約260万例のトジナメラン接種者を対象に検討

 最近、米国・Johns Hopkins Universityの研究者らは、米疾病対策センターのワクチン有害事象報告システム(VAERS)の自己報告データを用いた予備解析により、SARS-CoV-2ワクチン接種後のSSNHLの発生率は一般集団の発生率を超えず、むしろ低くなる可能性があることを報告した。ただ、SSNHLは被接種者の自己報告に基づいていたため、研究に多少の制限があり関連性が認められなかった可能性があると指摘。今回のコホート研究では、トジナメランの接種時期(1回目、2回目接種後)、性や年齢など特定の患者の因子がSSNHLのリスク増加と関連するかを評価した。

 Yanir氏らは、人口の約半数が加入する同国最大の健康維持機構Clalit Health Services(CHS)のデータベースを用いた後ろ向きコホート研究により、トジナメラン接種とSSNHLとの関連を検討した。

 対象は、2020年12月20日~21年4月30日にトジナメランの1回目接種を受けた16歳以上の260万2,557例(平均年齢46.8歳、女性51.5%)。このうち244万1,719例が2021年1月10日~4月30日に2回目の接種を受けた。

接種後21日以内の1万人当たり発生数は、1回目61人、2回目56人

 ワクチン接種後21日以内に発生したSSNHLは、1回目接種後91例(10万人当たり60.77人/年)、 2回目接種後79例(同56.24人/年)が報告された。

 同国における新型コロナウイルス感染症(COVID-19)パンデミックおよびワクチン導入前の2018年(10万人当たり41.50人/年)と2019年(同44.46人/年)のCHS集団でのデータに基づき推定したSSNHL予想症例数と比較した。2018年を参照カテゴリとした比較では、年齢および性で重み付けした標準化罹患比(standard incidencr ratio;SIR)は1回目接種後が1.35(95%CI 1.09~1.65)、2回目接種後が1.23(同0.98~1.53)であった。

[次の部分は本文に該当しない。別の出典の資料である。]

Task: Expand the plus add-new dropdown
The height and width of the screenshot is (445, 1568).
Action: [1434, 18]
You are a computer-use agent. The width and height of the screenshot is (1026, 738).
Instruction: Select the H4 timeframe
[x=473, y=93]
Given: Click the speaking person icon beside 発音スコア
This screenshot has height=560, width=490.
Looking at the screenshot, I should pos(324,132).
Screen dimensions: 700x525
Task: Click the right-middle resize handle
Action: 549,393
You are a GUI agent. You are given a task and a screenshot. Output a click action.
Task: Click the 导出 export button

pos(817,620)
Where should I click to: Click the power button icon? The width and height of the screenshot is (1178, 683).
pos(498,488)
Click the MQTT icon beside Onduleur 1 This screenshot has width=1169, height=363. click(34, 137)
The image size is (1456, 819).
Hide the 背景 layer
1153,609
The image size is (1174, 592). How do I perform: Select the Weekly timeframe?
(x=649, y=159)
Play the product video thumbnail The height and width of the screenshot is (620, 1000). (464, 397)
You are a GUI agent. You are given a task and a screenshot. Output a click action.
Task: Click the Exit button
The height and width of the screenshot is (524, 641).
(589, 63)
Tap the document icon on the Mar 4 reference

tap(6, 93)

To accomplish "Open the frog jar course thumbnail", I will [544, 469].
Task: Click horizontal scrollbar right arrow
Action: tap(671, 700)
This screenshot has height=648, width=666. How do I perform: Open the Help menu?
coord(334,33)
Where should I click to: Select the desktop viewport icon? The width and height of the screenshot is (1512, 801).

1回目は女性、2回目は男性で増加、標準化罹患比は最大2.5

 性および年齢層別に解析すると、SIRはトジナメランの1回目接種後、16~44歳の女性が1.92(95%CI 0.98~3.43)と最も高く、次いで65歳以上の女性が1.68(同1.15~2.37)で続いた。2回目の接種後では、16~44歳の男性で最も高く、SIRは2.45(95%CI 1.36~4.07)だった。

 なお、2019年を参照カテゴリとした比較でも結果は類似していた。

 トジナメラン10万回接種当たりの寄与危険(attributable risk;ARF)を求めると、全般的に小さく、1回目接種後の65歳以上女性での3.74(95%CI 1.21~5.34)が最も大きかった。

関連性の証明にはさらなる研究必要

 Yanir氏らは「今回のコホート研究では、効果量は非常に小さいものの、トジナメラン接種とSSNHLリスク増加との間に関連が示唆された。両者の関連性はワクチン接種時期、性、年齢層によって異なり、1回目の接種後は女性、2回目の接種後は男性でより顕著であった。ただ、これらの関連性を証明するにはさらなる研究が必要である」と結論した。

 さらに、「こうした結果とSSNHL発症者が予後良好であった点を考慮すると、トジナメランのベネフィットがSSNHLのリスクを上回っていることが示唆される。ただし、SSNHLは永続的な難聴と耳鳴りを経験する可能性もあるため、迅速な診断・治療が不可欠であることから、得られた知見をSSNHLに関わる耳鼻咽喉科などの専門医と共有する必要がある」と付言している。